Paul Miller
2012-Jan-24 16:54 UTC
[R] Checking for invalid dates: Code works but needs improvement
Hello Everyone,
Still new to R. Wrote some code that finds and prints invalid dates (see below).
This code works but I suspect it's not very good. If someone could show me a
better way, I'd greatly appreciate it.
Here is some information about what I'm trying to accomplish. My sense is
that the R date functions are best at identifying invalid dates when fed
character data in their default format. So my code converts the input dates to
character, breaks them apart using strsplit, and then reformats them. It then
identifies which dates are "missing" in the sense that the month or
year are unknown and prints out any remaining invalid date values.
As I see it, the code has at least 4 shortcomings.
1. It's too long. My understanding is that skilled programmers can usually
or often complete tasks like this in a few lines.

**Records shown**
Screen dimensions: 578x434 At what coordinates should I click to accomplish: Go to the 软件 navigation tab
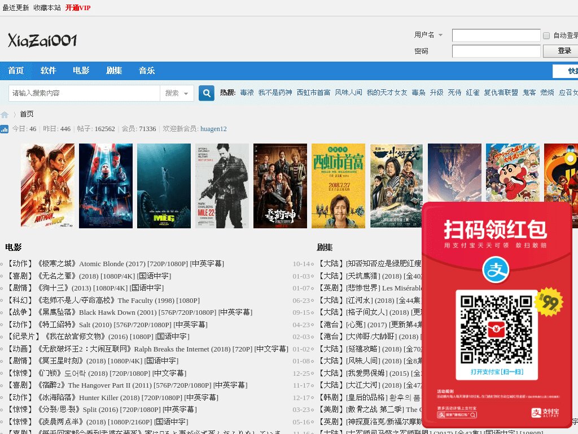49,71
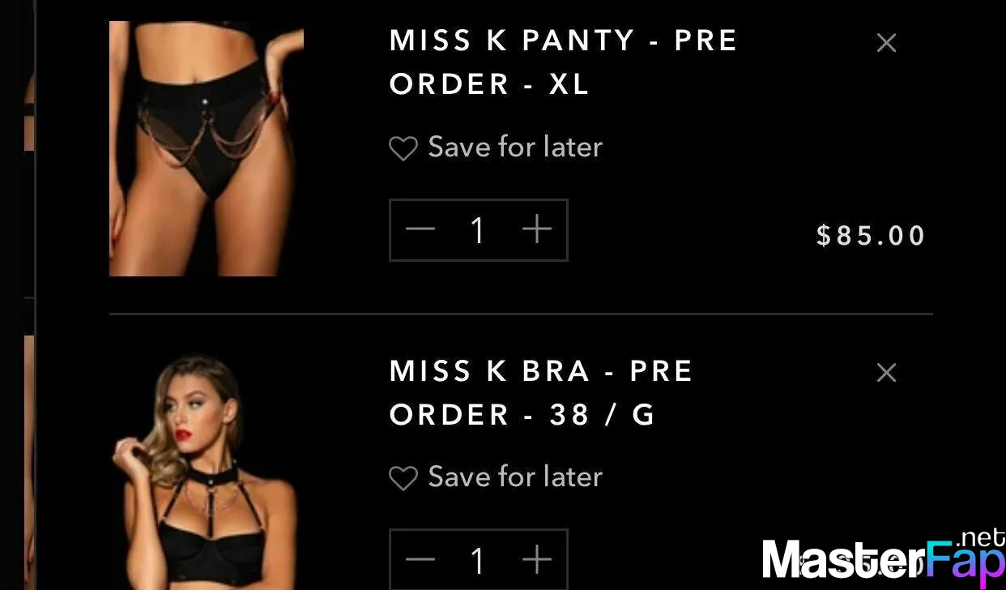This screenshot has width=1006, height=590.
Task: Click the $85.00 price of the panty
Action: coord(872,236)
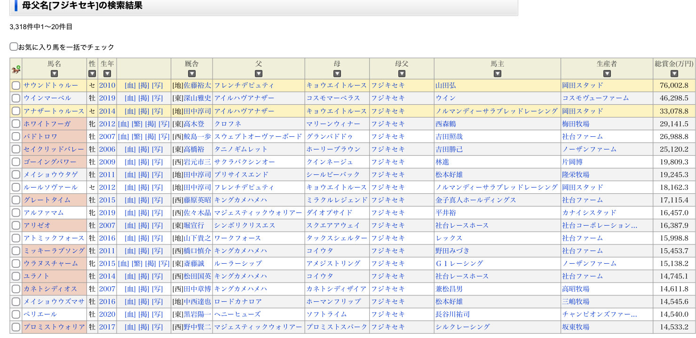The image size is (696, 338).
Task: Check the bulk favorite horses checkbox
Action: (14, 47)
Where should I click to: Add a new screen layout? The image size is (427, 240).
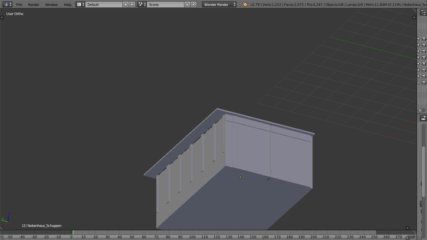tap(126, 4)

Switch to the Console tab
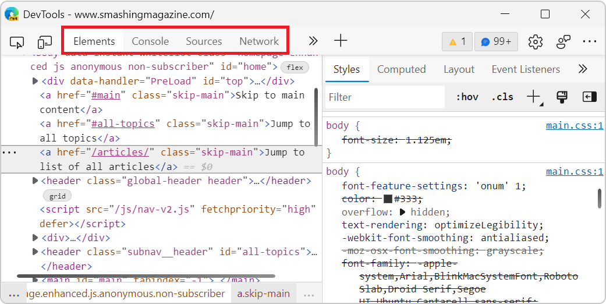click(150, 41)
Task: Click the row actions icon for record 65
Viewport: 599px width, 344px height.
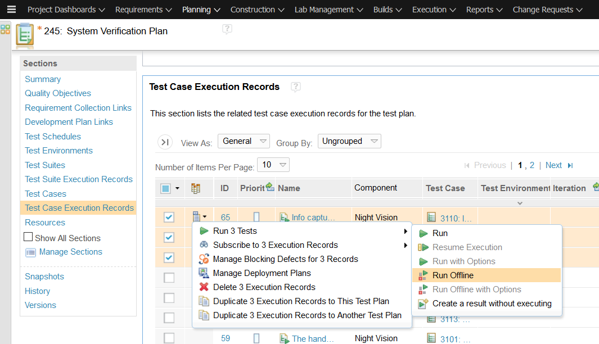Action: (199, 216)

...

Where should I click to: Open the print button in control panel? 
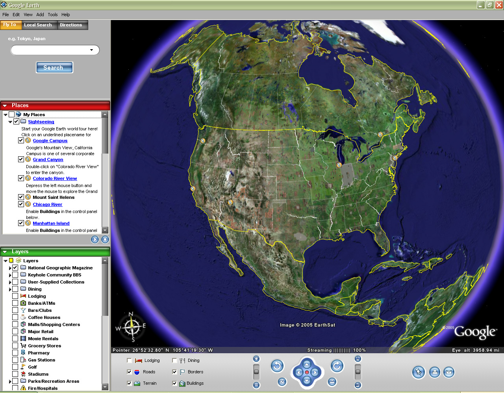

**Tasks for this exercise**
- 1) Retype the stretch of the forum post on checking for invalid dates in R from "Here is some" through "a few lines.".
- 2) Answer these questions from the forum post on checking for invalid dates in R.
(a) Which function does the code use to break the dates apart?
(b) How many shortcomings does the poster say the code has, at minimum?
(c) What is the first shortcoming listed?
- 3) Continue the forum post on checking for invalid dates in R from its last sentence.

**Answers provided**
- 1)
Here is some information about what I'm trying to accomplish. My sense is
that the R date functions are best at identifying invalid dates when fed
character data in their default format. So my code converts the input dates to
character, breaks them apart using strsplit, and then reformats them. It then
identifies which dates are "missing" in the sense that the month or
year are unknown and prints out any remaining invalid date values.
As I see it, the code has at least 4 shortcomings.
1. It's too long. My understanding is that skilled programmers can usually
or often complete tasks like this in a few lines.

- 2)
(a) strsplit
(b) At least 4
(c) The code is too long.

- 3)
2. It's not vectorized. I started out trying to do something that was
vectorized but ran into problems with the strsplit function. I looked at the
help file and it appears this function will only accept a single character
vector.
3. It prints out the incorrect dates but doesn't indicate which date
variable they belong to. I tried various things with paste but never came up
with anything that worked. Ideally, I'd like to get something that looks
roughly like:
Error: Invalid date values in birthDT
"21931-11-23"
"1933-06-31"
Error: Invalid date values in diagnosisDT
"2010-02-30"
4. There's no way to specify names for input and output data. I imagine this
would be fairly easy to specify this in the arguments to a function but am not
sure how to incorporate it into a for loop.
Thanks,
Paul
##########################################
#### Code for detecting invalid dates ####
##########################################
#### Test Data ####
connection <- textConnection("
1 11/23/21931 05/23/2009 un/17/2011
2 06/20/1940 02/30/2010 03/17/2011
3 06/17/1935 12/20/2008 07/un/2011
4 05/31/1937 01/18/2007 04/30/2011
5 06/31/1933 05/16/2009 11/20/un
")
TestDates <- data.frame(scan(connection,
list(Patient=0, birthDT="", diagnosisDT="",
metastaticDT="")))
close(connection)
TestDates
class(TestDates$birthDT)
class(TestDates$diagnosisDT)
class(TestDates$metastaticDT)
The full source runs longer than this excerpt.